_Task item_. Give back all the data exactly, line by line.

_Listed entries_.
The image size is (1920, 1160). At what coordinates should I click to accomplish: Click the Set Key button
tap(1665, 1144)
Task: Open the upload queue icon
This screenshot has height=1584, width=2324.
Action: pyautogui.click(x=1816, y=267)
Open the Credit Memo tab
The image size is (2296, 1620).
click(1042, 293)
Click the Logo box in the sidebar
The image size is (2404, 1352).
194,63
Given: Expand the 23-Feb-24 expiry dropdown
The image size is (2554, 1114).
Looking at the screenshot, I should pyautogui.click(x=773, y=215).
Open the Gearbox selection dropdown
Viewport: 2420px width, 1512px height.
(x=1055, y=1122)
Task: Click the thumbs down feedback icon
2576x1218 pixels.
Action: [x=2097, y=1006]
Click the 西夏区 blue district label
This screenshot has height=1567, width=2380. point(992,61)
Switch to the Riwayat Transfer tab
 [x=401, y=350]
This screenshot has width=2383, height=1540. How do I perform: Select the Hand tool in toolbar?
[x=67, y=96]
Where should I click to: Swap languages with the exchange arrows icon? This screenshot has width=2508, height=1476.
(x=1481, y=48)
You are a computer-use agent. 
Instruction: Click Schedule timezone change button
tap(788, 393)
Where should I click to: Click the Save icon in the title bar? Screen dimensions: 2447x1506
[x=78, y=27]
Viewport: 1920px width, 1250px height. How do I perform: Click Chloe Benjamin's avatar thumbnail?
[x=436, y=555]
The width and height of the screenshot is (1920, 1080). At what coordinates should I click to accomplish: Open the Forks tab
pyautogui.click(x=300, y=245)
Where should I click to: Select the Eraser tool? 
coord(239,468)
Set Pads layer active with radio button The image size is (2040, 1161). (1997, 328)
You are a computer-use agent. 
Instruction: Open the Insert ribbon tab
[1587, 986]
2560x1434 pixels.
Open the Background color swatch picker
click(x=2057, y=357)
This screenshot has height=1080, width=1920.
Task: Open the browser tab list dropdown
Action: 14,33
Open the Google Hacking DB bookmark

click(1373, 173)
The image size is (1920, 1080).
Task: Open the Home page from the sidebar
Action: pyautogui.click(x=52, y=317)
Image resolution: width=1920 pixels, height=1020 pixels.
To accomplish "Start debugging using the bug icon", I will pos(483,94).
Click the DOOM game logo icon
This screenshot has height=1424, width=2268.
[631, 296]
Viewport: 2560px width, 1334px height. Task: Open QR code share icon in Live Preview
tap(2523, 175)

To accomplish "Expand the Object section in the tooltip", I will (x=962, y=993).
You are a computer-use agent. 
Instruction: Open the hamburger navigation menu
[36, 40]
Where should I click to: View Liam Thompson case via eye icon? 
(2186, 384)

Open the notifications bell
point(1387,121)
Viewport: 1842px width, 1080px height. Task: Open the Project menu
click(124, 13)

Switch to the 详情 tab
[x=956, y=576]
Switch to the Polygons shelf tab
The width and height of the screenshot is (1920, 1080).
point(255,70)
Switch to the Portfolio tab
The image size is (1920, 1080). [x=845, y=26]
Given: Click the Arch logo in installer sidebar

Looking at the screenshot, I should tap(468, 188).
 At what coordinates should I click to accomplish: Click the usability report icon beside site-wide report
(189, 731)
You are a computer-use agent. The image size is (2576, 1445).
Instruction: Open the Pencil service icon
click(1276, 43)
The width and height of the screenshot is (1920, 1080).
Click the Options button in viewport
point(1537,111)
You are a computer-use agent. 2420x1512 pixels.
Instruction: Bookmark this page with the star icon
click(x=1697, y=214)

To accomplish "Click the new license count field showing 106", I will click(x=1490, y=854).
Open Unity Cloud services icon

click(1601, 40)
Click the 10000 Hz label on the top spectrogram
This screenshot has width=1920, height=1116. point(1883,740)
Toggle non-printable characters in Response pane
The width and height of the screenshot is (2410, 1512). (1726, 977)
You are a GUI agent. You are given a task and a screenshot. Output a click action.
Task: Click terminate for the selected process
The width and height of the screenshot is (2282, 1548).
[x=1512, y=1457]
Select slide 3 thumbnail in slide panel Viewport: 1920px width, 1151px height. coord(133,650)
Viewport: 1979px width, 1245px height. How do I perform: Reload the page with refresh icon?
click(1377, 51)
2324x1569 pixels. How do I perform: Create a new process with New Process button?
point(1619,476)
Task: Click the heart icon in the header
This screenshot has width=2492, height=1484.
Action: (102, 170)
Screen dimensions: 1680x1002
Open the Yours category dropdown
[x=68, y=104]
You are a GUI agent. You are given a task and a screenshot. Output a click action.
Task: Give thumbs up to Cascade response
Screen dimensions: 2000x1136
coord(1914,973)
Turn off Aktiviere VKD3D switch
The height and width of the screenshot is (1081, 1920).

_Answer to the exercise_.
The image size is (1920, 1160). At what coordinates should I click to accomplish: Click the Set Key button
tap(1665, 1144)
Task: Open the upload queue icon
This screenshot has height=1584, width=2324.
Action: pyautogui.click(x=1816, y=267)
Open the Credit Memo tab
The image size is (2296, 1620).
click(1042, 293)
Click the Logo box in the sidebar
The image size is (2404, 1352).
194,63
Given: Expand the 23-Feb-24 expiry dropdown
The image size is (2554, 1114).
Looking at the screenshot, I should pyautogui.click(x=773, y=215).
Open the Gearbox selection dropdown
Viewport: 2420px width, 1512px height.
(x=1055, y=1122)
Task: Click the thumbs down feedback icon
2576x1218 pixels.
Action: [x=2097, y=1006]
Click the 西夏区 blue district label
This screenshot has height=1567, width=2380. point(992,61)
Switch to the Riwayat Transfer tab
 [x=401, y=350]
This screenshot has width=2383, height=1540. How do I perform: Select the Hand tool in toolbar?
[x=67, y=96]
Where should I click to: Swap languages with the exchange arrows icon? This screenshot has width=2508, height=1476.
(x=1481, y=48)
You are a computer-use agent. 
Instruction: Click Schedule timezone change button
tap(788, 393)
Where should I click to: Click the Save icon in the title bar? Screen dimensions: 2447x1506
[x=78, y=27]
Viewport: 1920px width, 1250px height. How do I perform: Click Chloe Benjamin's avatar thumbnail?
[x=436, y=555]
The width and height of the screenshot is (1920, 1080). At what coordinates should I click to accomplish: Open the Forks tab
pyautogui.click(x=300, y=245)
Where should I click to: Select the Eraser tool? 
coord(239,468)
Set Pads layer active with radio button The image size is (2040, 1161). (1997, 328)
You are a computer-use agent. 
Instruction: Open the Insert ribbon tab
[1587, 986]
2560x1434 pixels.
Open the Background color swatch picker
click(x=2057, y=357)
This screenshot has height=1080, width=1920.
Task: Open the browser tab list dropdown
Action: 14,33
Open the Google Hacking DB bookmark

click(1373, 173)
The image size is (1920, 1080).
Task: Open the Home page from the sidebar
Action: pyautogui.click(x=52, y=317)
Image resolution: width=1920 pixels, height=1020 pixels.
To accomplish "Start debugging using the bug icon", I will pos(483,94).
Click the DOOM game logo icon
This screenshot has height=1424, width=2268.
[631, 296]
Viewport: 2560px width, 1334px height. Task: Open QR code share icon in Live Preview
tap(2523, 175)

To accomplish "Expand the Object section in the tooltip", I will (x=962, y=993).
You are a computer-use agent. 
Instruction: Open the hamburger navigation menu
[36, 40]
Where should I click to: View Liam Thompson case via eye icon? 
(2186, 384)

Open the notifications bell
point(1387,121)
Viewport: 1842px width, 1080px height. Task: Open the Project menu
click(124, 13)

Switch to the 详情 tab
[x=956, y=576]
Switch to the Polygons shelf tab
The width and height of the screenshot is (1920, 1080).
point(255,70)
Switch to the Portfolio tab
The image size is (1920, 1080). [x=845, y=26]
Given: Click the Arch logo in installer sidebar

Looking at the screenshot, I should tap(468, 188).
 At what coordinates should I click to accomplish: Click the usability report icon beside site-wide report
(189, 731)
You are a computer-use agent. The image size is (2576, 1445).
Instruction: Open the Pencil service icon
click(1276, 43)
The width and height of the screenshot is (1920, 1080).
Click the Options button in viewport
point(1537,111)
You are a computer-use agent. 2420x1512 pixels.
Instruction: Bookmark this page with the star icon
click(x=1697, y=214)

To accomplish "Click the new license count field showing 106", I will click(x=1490, y=854).
Open Unity Cloud services icon

click(1601, 40)
Click the 10000 Hz label on the top spectrogram
This screenshot has width=1920, height=1116. point(1883,740)
Toggle non-printable characters in Response pane
The width and height of the screenshot is (2410, 1512). (1726, 977)
You are a GUI agent. You are given a task and a screenshot. Output a click action.
Task: Click terminate for the selected process
The width and height of the screenshot is (2282, 1548).
[x=1512, y=1457]
Select slide 3 thumbnail in slide panel Viewport: 1920px width, 1151px height. coord(133,650)
Viewport: 1979px width, 1245px height. How do I perform: Reload the page with refresh icon?
click(1377, 51)
2324x1569 pixels. How do I perform: Create a new process with New Process button?
point(1619,476)
Task: Click the heart icon in the header
This screenshot has width=2492, height=1484.
Action: (102, 170)
Screen dimensions: 1680x1002
Open the Yours category dropdown
[x=68, y=104]
You are a GUI agent. You are given a task and a screenshot. Output a click action.
Task: Give thumbs up to Cascade response
Screen dimensions: 2000x1136
coord(1914,973)
Turn off Aktiviere VKD3D switch
The height and width of the screenshot is (1081, 1920).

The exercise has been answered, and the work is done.